- **INPUT FOR THIS TASK**
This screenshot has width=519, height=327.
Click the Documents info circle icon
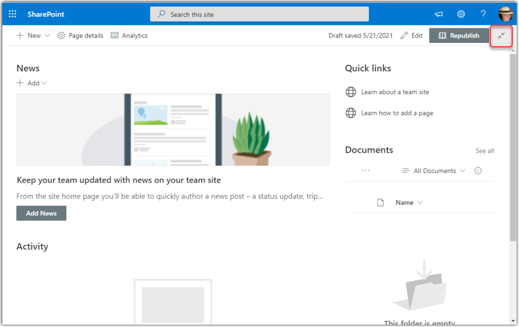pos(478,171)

==

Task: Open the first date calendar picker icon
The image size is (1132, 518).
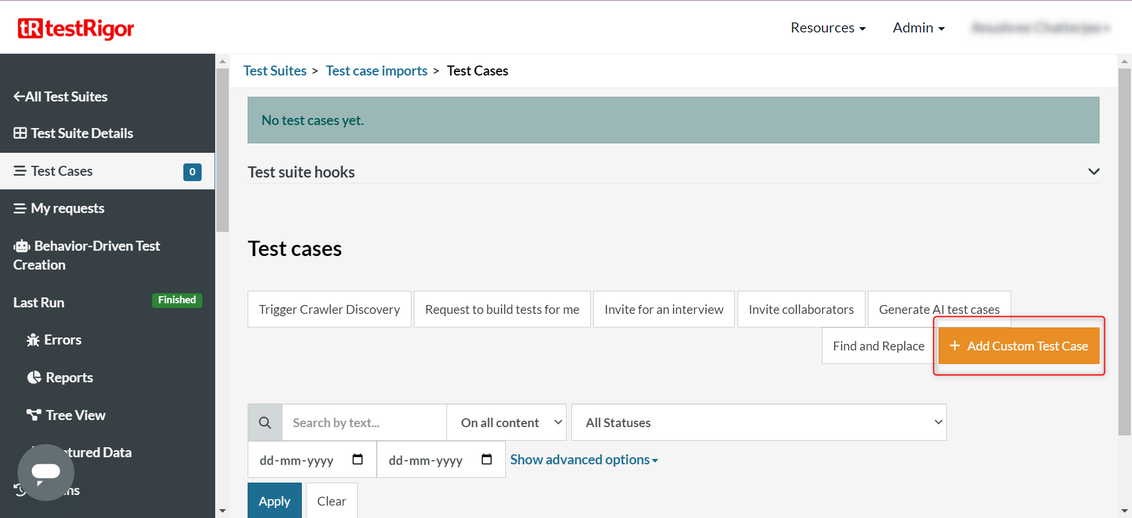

- **WHAT IS REQUIRED**
All lines above from the one containing "Task: Open the" to the one containing "The image size is (1132, 518)." must be repeated exactly, both lines included, and no others.

- **ANSWER FOR THE TASK**
Task: Open the first date calendar picker icon
The image size is (1132, 518).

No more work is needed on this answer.